(GIVEN TEXT)
Daugherty and co-workers – Aaron Schaller and Harmit Malik, both from FHCRC, and Adam Geballe from FHCRC and the University of Washington School of Medicine – examined this assumption by comparing the IFIT locus among a wide panel of mammalian genomes. This analysis pointed to a gene duplication event that occurred at the IFIT1 locus early in mammalian evolution, more than 100 million years ago. This means that mouse IFIT1 and human IFIT1 are paralogs (caused by a gene duplication event) rather than orthologs (caused by a speciation event), so the authors renamed the mouse gene IFIT1B.

Armed with this new insight into the relationship between human IFIT1 and mouse IFIT1B, Daugherty et al. demonstrated that these two paralogs indeed have distinct functions. To do this, they made use of the fact that budding yeast produces only cap0 structures (Banerjee, 1980). When they expressed mouse IFIT1B in yeast, it targeted cap0 mRNA, in turn inhibiting growth of the yeast, as expected. Growth was rescued when human cap1-methyltransferase was co-expressed with IFIT1B (Figure 1). Human IFIT1, on the other hand, behaved differently. Like mouse IFIT1B, it also inhibited cap0 mRNA and inhibited the growth of the yeast: however, growth was not rescued by co-expressing cap1-methyltransferase. This suggests that IFIT1 depends on something other than cap status to find its target mRNAs. Interestingly, orthologs of IFIT1B from two primates – gibbons and African green monkeys – exhibited the same cap0-targeting behavior as mouse IFIT1B, despite rodents and primates having diverged more than 100 million years ago. Human IFIT1B, by contrast, has lost this particular function.

(THINGS TO DO)
A) List the names of the researchers who carried out the study described in the text about IFIT genes.
B) Carry on the text about the human and mouse IFIT genes, starting after its final sentence.

(STORED DATA)
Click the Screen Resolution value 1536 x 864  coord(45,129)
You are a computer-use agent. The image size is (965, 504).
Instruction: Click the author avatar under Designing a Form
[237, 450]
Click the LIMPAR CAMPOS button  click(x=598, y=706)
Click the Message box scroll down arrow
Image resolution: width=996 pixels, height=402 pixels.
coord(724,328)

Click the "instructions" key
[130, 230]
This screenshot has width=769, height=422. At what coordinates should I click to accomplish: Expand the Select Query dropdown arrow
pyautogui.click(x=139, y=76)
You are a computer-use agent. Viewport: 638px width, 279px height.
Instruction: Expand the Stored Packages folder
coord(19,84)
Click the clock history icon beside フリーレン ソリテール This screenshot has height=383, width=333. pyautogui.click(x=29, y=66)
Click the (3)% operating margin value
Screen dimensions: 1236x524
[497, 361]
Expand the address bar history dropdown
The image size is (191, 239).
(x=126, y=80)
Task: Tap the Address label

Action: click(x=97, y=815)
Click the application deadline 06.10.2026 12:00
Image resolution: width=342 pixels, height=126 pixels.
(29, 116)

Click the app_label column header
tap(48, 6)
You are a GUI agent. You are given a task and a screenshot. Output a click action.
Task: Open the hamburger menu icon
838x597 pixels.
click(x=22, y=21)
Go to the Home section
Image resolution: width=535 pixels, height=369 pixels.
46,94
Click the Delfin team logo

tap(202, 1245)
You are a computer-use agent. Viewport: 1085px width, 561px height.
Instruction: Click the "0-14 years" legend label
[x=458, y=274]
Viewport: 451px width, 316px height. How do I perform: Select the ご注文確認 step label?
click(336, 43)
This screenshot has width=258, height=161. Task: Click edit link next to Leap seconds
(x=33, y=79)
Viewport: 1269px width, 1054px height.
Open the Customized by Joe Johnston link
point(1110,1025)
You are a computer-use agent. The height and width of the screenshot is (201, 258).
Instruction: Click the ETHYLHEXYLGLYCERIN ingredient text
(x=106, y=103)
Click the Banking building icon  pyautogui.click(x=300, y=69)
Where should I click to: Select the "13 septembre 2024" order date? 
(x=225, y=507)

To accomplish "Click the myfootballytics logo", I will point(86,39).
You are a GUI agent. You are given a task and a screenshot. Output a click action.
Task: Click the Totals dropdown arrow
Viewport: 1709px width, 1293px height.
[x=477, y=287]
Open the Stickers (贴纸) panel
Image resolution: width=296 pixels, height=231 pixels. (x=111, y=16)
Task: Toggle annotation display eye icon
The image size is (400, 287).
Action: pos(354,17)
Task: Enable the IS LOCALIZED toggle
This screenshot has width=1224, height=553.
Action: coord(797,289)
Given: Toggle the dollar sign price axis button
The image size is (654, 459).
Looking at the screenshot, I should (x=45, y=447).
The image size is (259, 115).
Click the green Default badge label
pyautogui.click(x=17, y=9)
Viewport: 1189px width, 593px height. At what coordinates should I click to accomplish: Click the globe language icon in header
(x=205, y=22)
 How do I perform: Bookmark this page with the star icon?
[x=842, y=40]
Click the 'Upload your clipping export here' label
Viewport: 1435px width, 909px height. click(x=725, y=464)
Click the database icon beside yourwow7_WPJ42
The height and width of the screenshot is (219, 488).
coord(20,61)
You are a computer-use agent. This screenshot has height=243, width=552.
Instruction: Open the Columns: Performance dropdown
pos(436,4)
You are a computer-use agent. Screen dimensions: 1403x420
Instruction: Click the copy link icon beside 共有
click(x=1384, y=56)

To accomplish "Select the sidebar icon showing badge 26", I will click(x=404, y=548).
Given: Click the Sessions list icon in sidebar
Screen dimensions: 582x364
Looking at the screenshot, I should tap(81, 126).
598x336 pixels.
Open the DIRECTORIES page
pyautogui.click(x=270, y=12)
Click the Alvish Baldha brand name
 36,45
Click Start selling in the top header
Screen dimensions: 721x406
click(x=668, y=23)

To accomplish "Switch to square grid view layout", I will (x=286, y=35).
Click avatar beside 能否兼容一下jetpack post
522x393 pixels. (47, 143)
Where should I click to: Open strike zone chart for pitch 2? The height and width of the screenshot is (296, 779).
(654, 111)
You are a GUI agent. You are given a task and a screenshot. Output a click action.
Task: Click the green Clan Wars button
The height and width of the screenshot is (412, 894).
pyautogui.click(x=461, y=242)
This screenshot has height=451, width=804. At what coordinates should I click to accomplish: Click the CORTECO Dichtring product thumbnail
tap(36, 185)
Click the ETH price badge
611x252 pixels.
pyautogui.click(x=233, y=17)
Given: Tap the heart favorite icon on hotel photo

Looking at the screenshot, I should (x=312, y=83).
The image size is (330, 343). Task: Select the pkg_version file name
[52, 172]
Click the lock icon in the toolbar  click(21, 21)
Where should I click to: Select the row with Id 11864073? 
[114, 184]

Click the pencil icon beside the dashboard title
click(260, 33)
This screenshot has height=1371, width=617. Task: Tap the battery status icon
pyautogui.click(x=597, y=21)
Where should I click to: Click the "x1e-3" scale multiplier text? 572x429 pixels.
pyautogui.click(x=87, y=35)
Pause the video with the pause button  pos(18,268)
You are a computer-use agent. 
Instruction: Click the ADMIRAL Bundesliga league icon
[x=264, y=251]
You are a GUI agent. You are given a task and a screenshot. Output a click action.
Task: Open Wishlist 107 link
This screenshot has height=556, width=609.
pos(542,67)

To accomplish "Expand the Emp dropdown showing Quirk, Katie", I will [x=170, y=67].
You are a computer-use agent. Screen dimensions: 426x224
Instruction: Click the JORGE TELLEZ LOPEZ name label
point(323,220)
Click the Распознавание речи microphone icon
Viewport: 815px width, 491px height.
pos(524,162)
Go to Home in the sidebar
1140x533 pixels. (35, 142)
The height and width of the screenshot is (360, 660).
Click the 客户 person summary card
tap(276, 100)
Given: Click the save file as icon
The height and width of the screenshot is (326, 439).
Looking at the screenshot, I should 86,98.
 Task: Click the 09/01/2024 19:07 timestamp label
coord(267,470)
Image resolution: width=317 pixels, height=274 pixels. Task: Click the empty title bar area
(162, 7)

(SOLVED PROBLEMS)
A) Daugherty, Aaron Schaller, Harmit Malik, Adam Geballe

B)
This study illustrates how a family of vertebrate genes involved in pathogen resistance is continually shaped by the dynamic nature of the multigene locus in which it resides. Such loci frequently undergo duplication, recombination, and gene conversion events (Eirín-López et al., 2012; Nei et al., 1997) that can significantly alter the immune repertoire of various species. Gene duplication events, in particular, can result in relaxed selective pressure on one of the copies, allowing the acquisition of novel functions (Lynch and Conery, 2000; Ohno, 1970). As shown here, such an event is the likely basis for the different functions of IFIT1 and IFIT1B. Indeed, based on this study, these two genes appear to have been the most active of the mammalian IFIT genes, undergoing frequent gene birth and loss, as well as recurrent homogenization.

A number of questions remain unanswered: for instance, how does IFIT1 recognize viral mRNA? And what is the function of human IFIT1B (if, indeed, it has a function)? However, the insights that Daugherty et al. glean from applying phylogenetic analyses to functional studies elegantly underscore the value of multigene loci as facilitators of adaptive responses in the ongoing interplay between vertebrates and their pathogens.